Anderson also has this sensible touch to integrate real-world current issues into his films, without ever really spending too much time analyzing or harping extensively on these issues. With the quarantine that all the dogs must face upon being banished to Trash Island, it becomes clear that Anderson's allegory of real life politics, not just American, but worldwide, is being painted on, reflecting the state of these lovable human companions, to the current problems of immigration. Anderson's subtle yet explicit subject matter in Isle of Dogs advances towards his cinematic style, sheding a light and 'throwing-a-bone' to a light-hearted yet extremely relevant subconscious audience that is never ever really acquitted of, but coerced towards enjoying a highly stylized and whimsical feature film experience with real-world issues surfaced.
Visually, there is no exception to a Wes Anderson film. Never opting out or showing his films in 3D to gain extra profit, Isle of Dogs is a 2D feature film with NO two-dimensional characters; whether they have a tail or not. While the film itself is an ode to dog-lovers everywhere, its also a human narrative about the perseverance and endurance of the spirit of goodness and selfishness and the labours of love. As Rex points out in the film, Atari is the first human to come to Trash Island to find his dog, hence why the raggedy group of dog misfits agree to help the young boy find Spots, including Chief, even though he has never been with a family or owner long enough to know what love is. As Chief proclaims, "I am not a violent dog, I don't know why I bite", it becomes clear that Chief's void for love for humans doesn't stem from hatred, but rather from a lack of affection. Once Chief and Atari begin their journey together and share progressive moments with each other, the narrative truly showcases the wonders of companionship that make all other dog-films seem cliche by comparison.
Isle of Dogs is one of the first neat perfect films of 2018, undoubtedly. Right there beside Black Panther, the film is a true testament to the goodness of excelling cultural awareness and showcasing diversity.
Yet, the day before the limited release date of the film, beloved and respected film critic Justin Chang wrote a review on Isle of Dogs speaking about the insensitivites of cultural appropriation in the film.
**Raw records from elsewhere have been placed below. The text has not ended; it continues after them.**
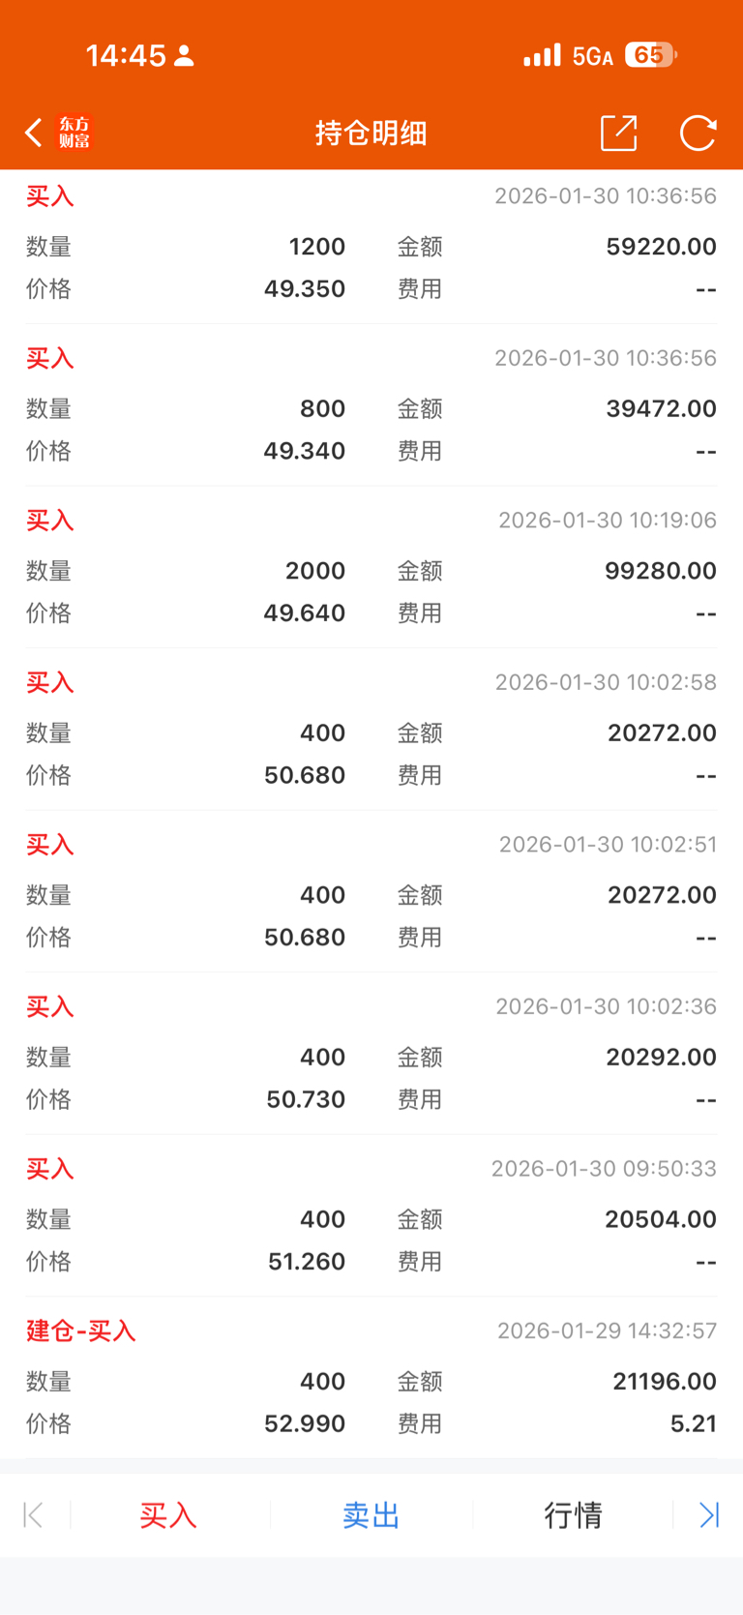The height and width of the screenshot is (1615, 743).
Task: Tap the back arrow icon
Action: click(34, 133)
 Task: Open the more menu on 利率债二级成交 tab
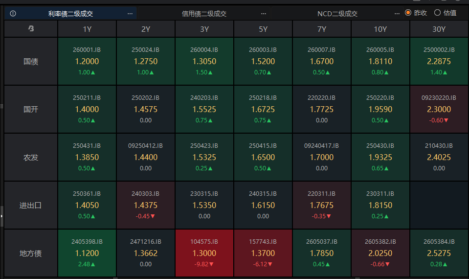(130, 13)
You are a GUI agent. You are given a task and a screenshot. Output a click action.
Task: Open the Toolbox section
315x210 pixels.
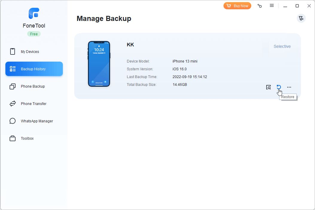tap(27, 139)
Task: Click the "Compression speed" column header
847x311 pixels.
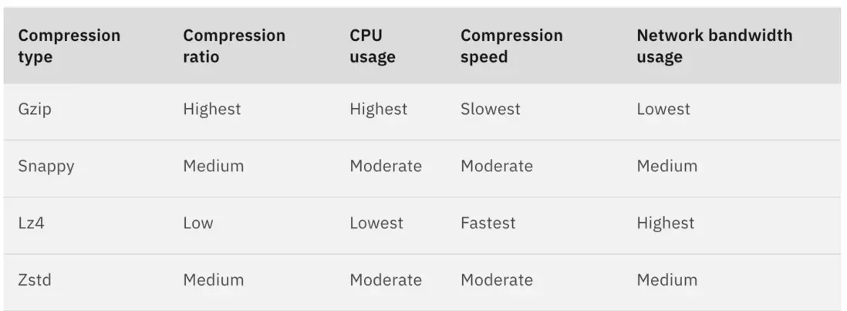Action: tap(511, 46)
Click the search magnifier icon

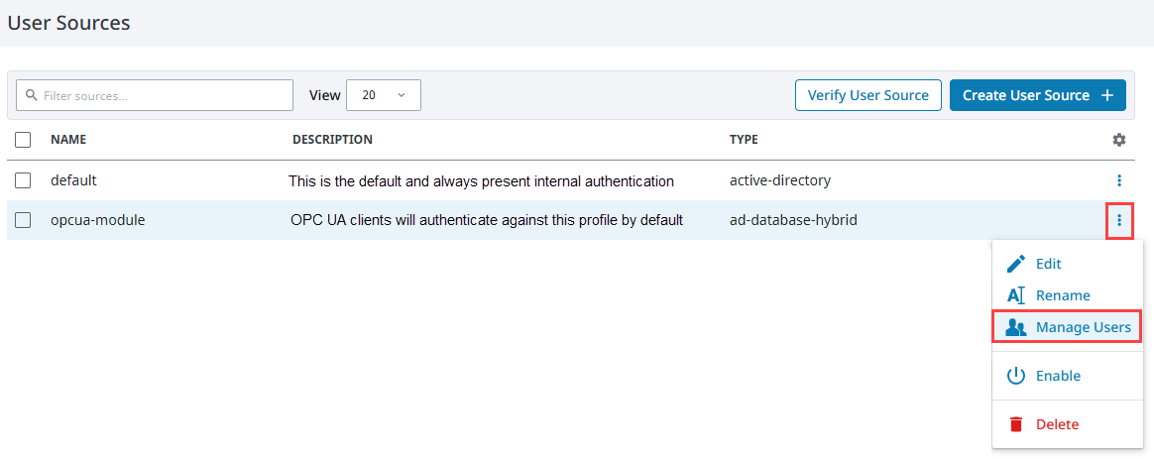[31, 95]
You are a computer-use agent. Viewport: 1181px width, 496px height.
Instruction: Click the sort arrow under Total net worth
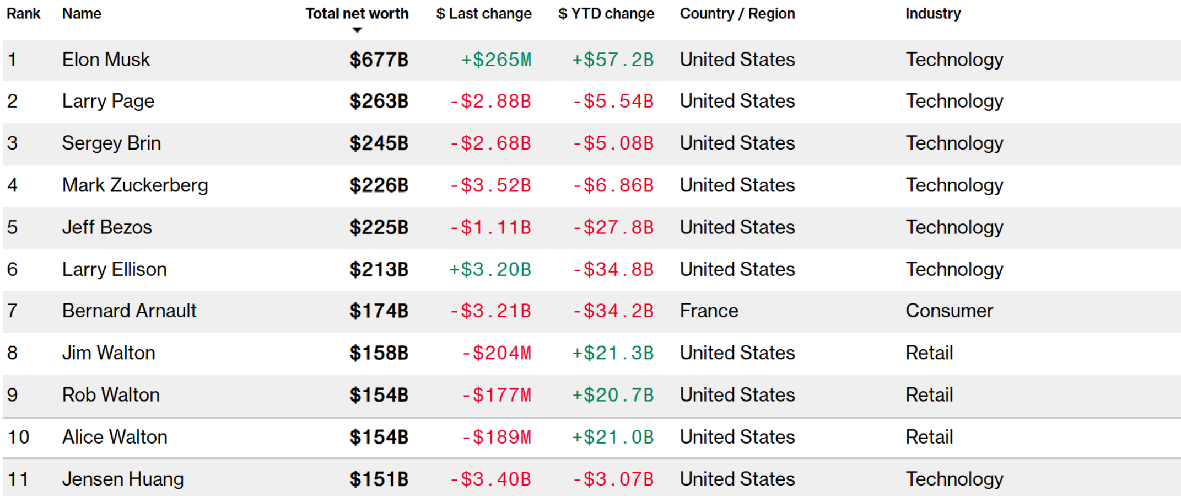click(x=357, y=30)
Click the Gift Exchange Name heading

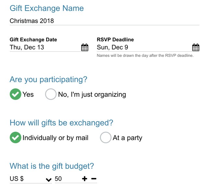click(x=47, y=8)
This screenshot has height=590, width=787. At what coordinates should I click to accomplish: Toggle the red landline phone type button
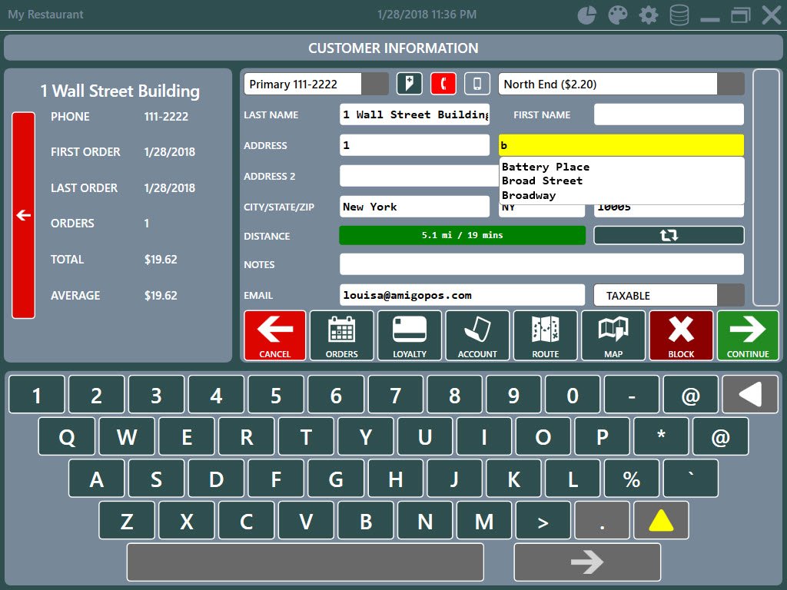443,84
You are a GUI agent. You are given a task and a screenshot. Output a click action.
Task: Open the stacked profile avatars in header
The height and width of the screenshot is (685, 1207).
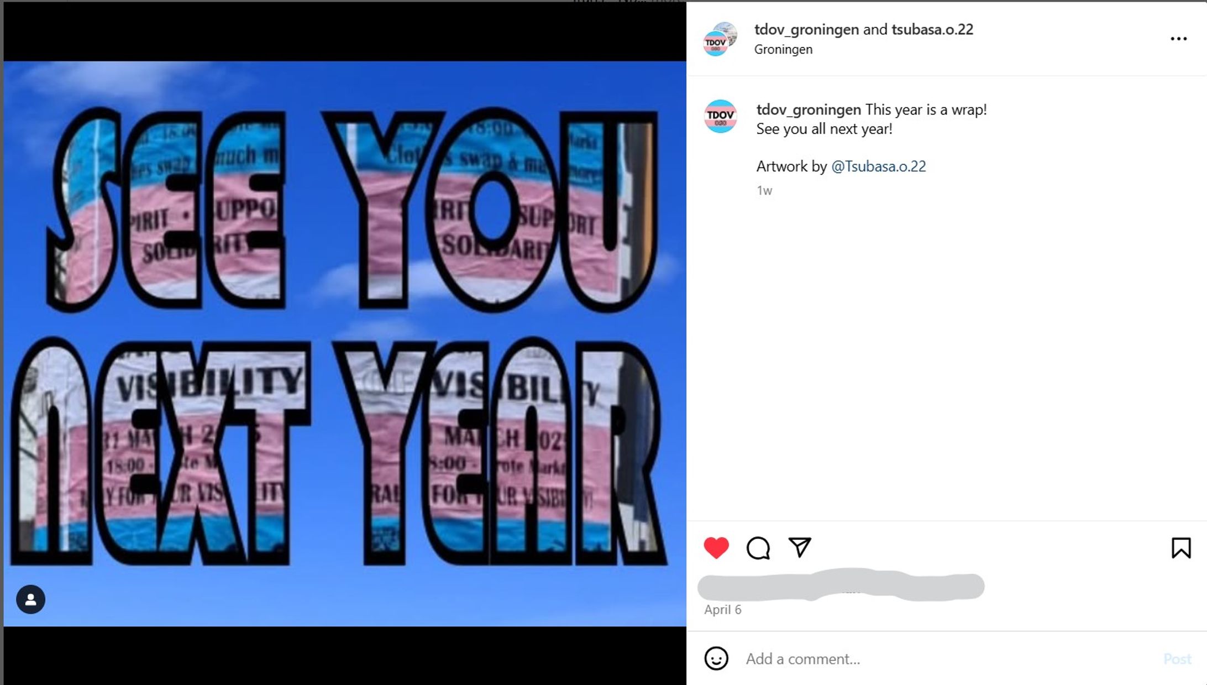point(720,39)
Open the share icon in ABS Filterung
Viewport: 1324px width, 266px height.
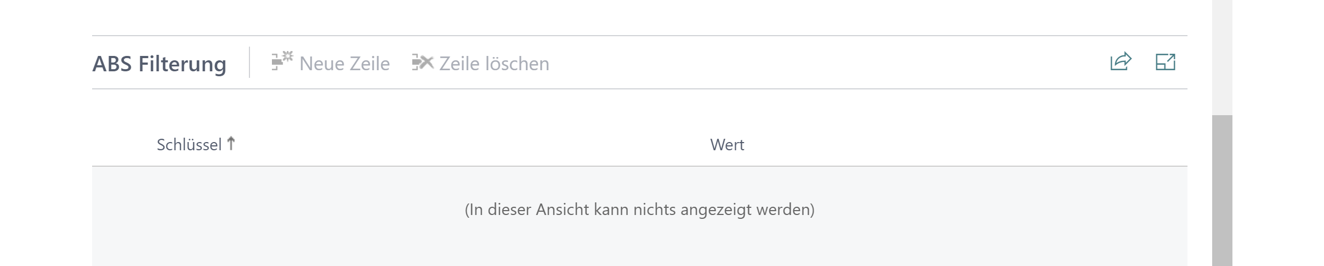[1120, 62]
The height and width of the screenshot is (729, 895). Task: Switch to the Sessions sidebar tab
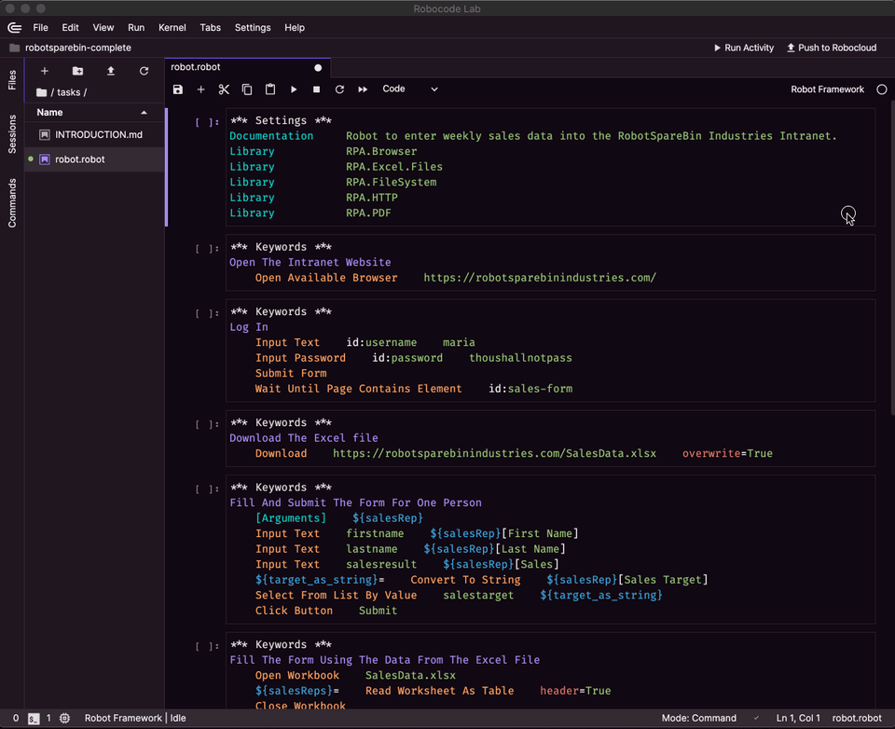[12, 134]
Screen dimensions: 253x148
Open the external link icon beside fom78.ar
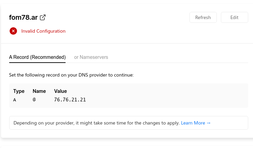click(43, 17)
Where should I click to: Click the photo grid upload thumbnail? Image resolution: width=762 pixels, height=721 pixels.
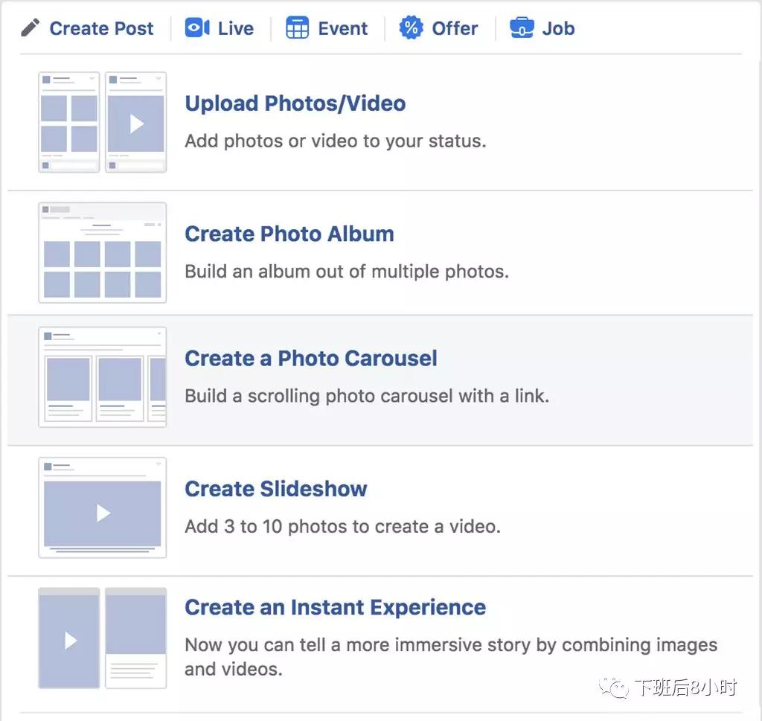[x=69, y=123]
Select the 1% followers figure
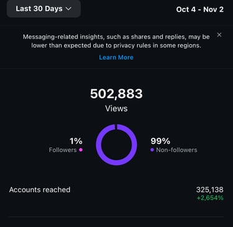The image size is (233, 227). pos(76,141)
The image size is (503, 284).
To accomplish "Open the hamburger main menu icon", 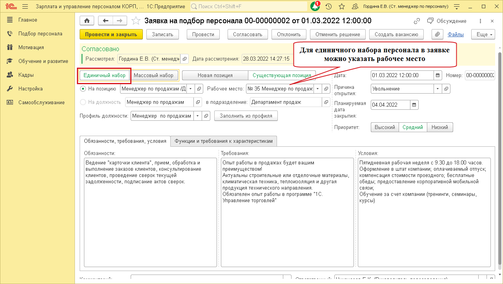I will (25, 7).
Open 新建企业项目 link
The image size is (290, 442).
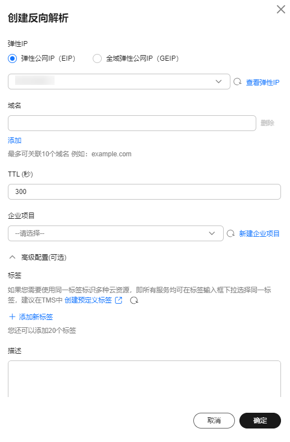click(x=259, y=234)
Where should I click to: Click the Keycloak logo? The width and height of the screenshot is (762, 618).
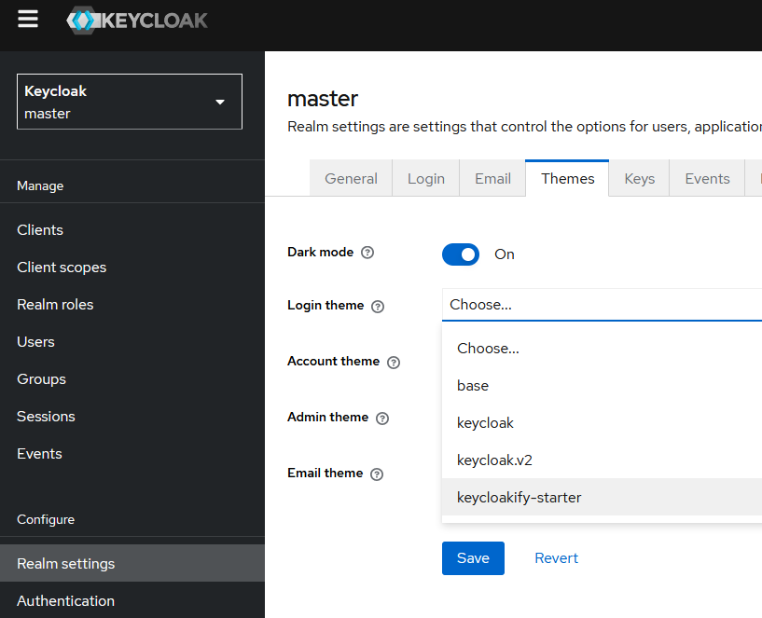coord(137,21)
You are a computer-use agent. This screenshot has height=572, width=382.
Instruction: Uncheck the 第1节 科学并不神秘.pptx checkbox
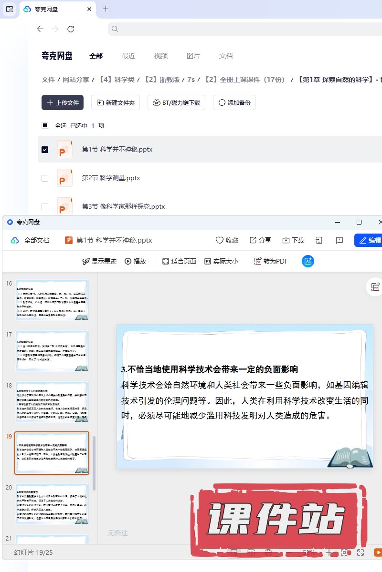(45, 150)
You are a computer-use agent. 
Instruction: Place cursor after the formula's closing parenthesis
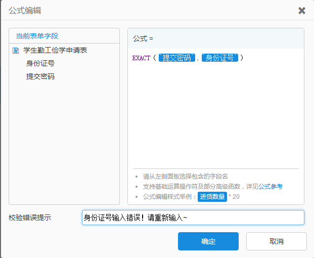(245, 58)
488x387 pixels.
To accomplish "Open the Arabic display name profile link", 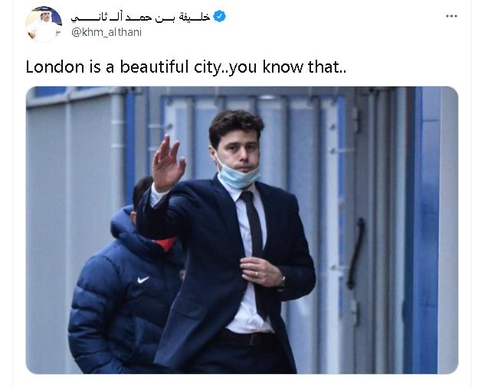I will [140, 17].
While I am in no position to talk about the beauties of the Japanese culture since my ancestry doesn't steam from any parts of Japanese, nor have I ever been to Japan, I can offer my opinions based on the simple fact that I am also a film critic, dog lover, cultural enthusiast and human being. In Chang's review, he speaks about Anderson's 'highly selective, idiosyncratic rendering' of East Asia, as well as a failure of sensitivity. Furthermore, Chang goes on to discuss Anderson's 'weakness for racial stereotyping', deeming Anderson's take of the Japanese culture hurtful and somewhat violating. Other critics, upon Chang's review, have questioned as to why Anderson set the film and Japan, and why certain characters speak Japanese with no subtitles, while the dogs ONLY speak English if they are in fact suppose to be from Japan, and why there is an American translator (Frances McDormand) only for the political segments of Isle of Dogs. Is this all too convenient and superlative to Anderson's story being told?
Firstly, it is in my sincerest opinion that, Anderson, who wrote the script of Isle of Dogs, with Japanese actor/writer Kunichi Nomura, as well as Roman Coppola and Jason Schwartzman, had no intention of the film being cultural insensitive or offensive. Nomura, who is of Japanese decent, had an integral part of the script's fruition, as well as providing the voice of a major character in the film.